Comme, par ailleurs, ces conditions très minimales d'appartenance sont désormais en voie de mondialisation (du fait de ce que Guy Debord appelait la dégradation spectaculaire-mondiale (américaine) de toute culture), une société libérale développée doit donc logiquement finir par se considérer comme un simple site de passage, n'impliquant aucune allégeance morale particulière de la part de ceux qui ont provisoirement choisi d'y résider, et que chacun doit être libre de quitter au profit d'un autre site, dès lors qu'un calcul quelconque lui en démontre l'avantage. Exemple (dans l'hypothèse où ce calcul serait de type fiscal) : est-il plus intéressant pour moi que je devienne un citoyen belge, un citoyen suisse ou un citoyen monégasque ? C'est ce principe d'une liberté intégrale de circuler sur tous les sites de la planète (et celui, complémentaire, d'une régularisation automatique de toutes les installations passagères qui s'ensuivent) dont les partisans de gauche du capitalisme (qui sont, de loin, les plus cohérents) prétendent interdire toute critique philosophique, au prétexte qu'elle ne pourrait conduire qu'à des conclusions "racistes" ou "xénophobes" (on se souvient ainsi du rôle joué par la désormais célèbre figure du "plombier polonais" dans les formes de légitimations dites "antiracistes" du projet libéral de la Constitution européenne) (a).

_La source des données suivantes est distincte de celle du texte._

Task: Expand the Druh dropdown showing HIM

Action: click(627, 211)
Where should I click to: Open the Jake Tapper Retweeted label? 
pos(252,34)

a) On peut découvrir, sur le site Internet de Bertrand Lemennicier (l'un des quatre membres de la secte libérale du Mont-Pèlerin que Luc Ferry a personnellement imposés, en 2003, au jury d'agrégation des sciences économiques), cette analyse exemplaire de Gérard Bramouillé (lui-même membre de la secte et du jury) : "L'immigré clandestin abaisse les coûts monétaires et non monétaires de la main-d'oeuvre. Il renforce la compétitivité de l'appareil de production et freine le processus de délocalisation des entreprises qui trouvent sur place ce qu'elles sont incitées à chercher à l'extérieur. Il facilite les adaptations de l'emploi aux variations conjoncturelles et augmente la souplesse du processus productif." Il est donc politiquement indispensable de veiller, insiste l'universitaire patronal, à ce qu'on n'en vienne pas, par xénophobie, à faire de l'immigré clandestin "le bouc émissaire facile d'un problème difficile". On trouvera, dans cette analyse, le fondement idéologique ultime (conscient ou inconscient) de tous les combats actuels de l'extrême gauche libérale (comme ceux, par exemple, du très médiatique "Réseau Education Sans Frontières") pour légitimer l'abolition de tous les obstacles à l'unification juridique-marchande de l'humanité.